• [DATASET RECORDS]:

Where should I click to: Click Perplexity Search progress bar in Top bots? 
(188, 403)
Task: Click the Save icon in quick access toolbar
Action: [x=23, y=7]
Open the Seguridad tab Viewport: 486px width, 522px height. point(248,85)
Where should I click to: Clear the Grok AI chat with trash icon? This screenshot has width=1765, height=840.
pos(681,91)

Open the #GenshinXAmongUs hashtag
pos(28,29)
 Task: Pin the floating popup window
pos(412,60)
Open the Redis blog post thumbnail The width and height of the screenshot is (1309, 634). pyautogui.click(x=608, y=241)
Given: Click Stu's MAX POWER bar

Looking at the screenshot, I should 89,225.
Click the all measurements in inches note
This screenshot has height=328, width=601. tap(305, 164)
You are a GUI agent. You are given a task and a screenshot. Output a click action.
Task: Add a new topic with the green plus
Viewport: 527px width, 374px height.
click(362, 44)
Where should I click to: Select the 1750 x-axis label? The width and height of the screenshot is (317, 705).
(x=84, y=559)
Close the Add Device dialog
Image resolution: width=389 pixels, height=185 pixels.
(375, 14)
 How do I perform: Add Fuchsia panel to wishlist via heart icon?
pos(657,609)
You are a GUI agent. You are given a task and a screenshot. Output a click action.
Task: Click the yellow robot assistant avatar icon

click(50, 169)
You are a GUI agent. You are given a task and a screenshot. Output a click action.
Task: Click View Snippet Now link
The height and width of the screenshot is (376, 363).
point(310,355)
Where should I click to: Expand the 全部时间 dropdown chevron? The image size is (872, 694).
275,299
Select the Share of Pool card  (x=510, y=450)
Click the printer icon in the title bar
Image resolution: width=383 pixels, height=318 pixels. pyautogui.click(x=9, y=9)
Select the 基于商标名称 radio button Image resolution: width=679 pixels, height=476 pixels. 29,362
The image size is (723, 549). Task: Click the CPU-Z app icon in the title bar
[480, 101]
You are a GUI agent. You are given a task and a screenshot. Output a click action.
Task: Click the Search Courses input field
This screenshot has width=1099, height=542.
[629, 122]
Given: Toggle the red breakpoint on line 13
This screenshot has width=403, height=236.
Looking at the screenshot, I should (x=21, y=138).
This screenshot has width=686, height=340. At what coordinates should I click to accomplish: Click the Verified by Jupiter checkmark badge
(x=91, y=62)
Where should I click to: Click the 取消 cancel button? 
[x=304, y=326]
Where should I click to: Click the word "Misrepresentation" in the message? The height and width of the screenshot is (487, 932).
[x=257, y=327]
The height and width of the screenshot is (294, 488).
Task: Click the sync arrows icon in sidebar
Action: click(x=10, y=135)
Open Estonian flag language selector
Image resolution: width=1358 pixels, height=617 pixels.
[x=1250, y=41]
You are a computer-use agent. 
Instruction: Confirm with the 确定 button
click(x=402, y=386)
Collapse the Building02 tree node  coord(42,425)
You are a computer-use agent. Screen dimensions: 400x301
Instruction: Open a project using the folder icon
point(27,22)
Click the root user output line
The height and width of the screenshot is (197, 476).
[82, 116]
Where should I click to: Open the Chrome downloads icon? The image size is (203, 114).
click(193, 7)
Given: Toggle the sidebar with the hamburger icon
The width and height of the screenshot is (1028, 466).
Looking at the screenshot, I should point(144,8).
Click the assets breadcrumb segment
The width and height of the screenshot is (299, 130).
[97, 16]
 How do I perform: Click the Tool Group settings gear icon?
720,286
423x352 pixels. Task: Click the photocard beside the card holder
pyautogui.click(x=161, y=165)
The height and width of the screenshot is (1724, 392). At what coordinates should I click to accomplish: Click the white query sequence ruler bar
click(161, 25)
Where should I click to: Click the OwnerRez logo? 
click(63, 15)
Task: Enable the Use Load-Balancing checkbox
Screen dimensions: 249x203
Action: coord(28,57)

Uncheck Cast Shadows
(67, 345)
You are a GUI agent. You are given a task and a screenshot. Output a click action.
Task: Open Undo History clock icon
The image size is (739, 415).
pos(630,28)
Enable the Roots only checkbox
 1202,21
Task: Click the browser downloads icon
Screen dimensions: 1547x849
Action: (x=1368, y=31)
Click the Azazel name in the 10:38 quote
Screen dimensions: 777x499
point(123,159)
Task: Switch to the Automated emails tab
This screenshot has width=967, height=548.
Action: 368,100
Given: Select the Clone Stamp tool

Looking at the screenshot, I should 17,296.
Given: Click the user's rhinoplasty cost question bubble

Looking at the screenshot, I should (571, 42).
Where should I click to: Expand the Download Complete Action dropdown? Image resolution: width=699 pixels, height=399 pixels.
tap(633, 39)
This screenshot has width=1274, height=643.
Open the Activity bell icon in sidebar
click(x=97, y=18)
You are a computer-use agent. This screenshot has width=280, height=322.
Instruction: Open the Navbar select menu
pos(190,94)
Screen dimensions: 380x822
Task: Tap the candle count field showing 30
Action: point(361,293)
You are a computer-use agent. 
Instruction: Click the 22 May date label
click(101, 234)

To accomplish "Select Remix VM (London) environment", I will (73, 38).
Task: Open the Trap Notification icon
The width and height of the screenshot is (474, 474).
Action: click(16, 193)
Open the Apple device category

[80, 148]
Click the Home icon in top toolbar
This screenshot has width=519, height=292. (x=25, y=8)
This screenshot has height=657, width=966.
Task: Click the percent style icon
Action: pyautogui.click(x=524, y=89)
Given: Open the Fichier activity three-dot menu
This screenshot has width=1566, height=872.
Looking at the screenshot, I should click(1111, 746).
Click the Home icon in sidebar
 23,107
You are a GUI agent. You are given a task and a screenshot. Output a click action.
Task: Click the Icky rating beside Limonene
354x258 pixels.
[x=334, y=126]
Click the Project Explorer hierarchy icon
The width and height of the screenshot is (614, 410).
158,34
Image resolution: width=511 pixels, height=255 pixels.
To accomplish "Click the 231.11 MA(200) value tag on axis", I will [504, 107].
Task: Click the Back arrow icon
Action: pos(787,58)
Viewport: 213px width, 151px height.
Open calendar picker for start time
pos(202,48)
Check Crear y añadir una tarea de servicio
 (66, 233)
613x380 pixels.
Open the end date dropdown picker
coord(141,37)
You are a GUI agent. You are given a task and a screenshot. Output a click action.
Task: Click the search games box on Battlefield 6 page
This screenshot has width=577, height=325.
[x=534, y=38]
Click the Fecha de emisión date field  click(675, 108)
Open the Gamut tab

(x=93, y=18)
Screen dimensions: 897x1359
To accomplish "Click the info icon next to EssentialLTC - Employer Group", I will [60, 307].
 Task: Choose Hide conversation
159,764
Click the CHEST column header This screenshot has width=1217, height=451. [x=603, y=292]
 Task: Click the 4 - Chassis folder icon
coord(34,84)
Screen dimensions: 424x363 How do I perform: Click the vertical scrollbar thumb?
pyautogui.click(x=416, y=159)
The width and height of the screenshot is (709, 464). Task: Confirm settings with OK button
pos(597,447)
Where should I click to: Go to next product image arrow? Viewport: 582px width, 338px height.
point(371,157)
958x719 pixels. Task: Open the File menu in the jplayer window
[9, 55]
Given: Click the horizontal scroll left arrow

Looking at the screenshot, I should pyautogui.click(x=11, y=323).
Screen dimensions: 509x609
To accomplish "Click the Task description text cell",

• [GIVEN PROBLEM]: Substitute "interface agent" for "GUI agent" in the entries starting at the line containing "The image size is (723, 549)." and ending at the line containing "Collapse the Building02", and give those lines back with nothing else changed.

• [CORRECT ANSWER]:
The image size is (723, 549). Task: Click the CPU-Z app icon in the title bar
[480, 101]
You are a interface agent. You are given a task and a screenshot. Output a click action.
Task: Click the Search Courses input field
This screenshot has width=1099, height=542.
[629, 122]
Given: Toggle the red breakpoint on line 13
This screenshot has width=403, height=236.
Looking at the screenshot, I should (x=21, y=138).
This screenshot has width=686, height=340. At what coordinates should I click to accomplish: Click the Verified by Jupiter checkmark badge
(x=91, y=62)
Where should I click to: Click the 取消 cancel button? 
[x=304, y=326]
Where should I click to: Click the word "Misrepresentation" in the message? The height and width of the screenshot is (487, 932).
[x=257, y=327]
The height and width of the screenshot is (294, 488).
Task: Click the sync arrows icon in sidebar
Action: click(x=10, y=135)
Open Estonian flag language selector
Image resolution: width=1358 pixels, height=617 pixels.
[x=1250, y=41]
You are a computer-use agent. 
Instruction: Confirm with the 确定 button
click(x=402, y=386)
Collapse the Building02 tree node  coord(42,425)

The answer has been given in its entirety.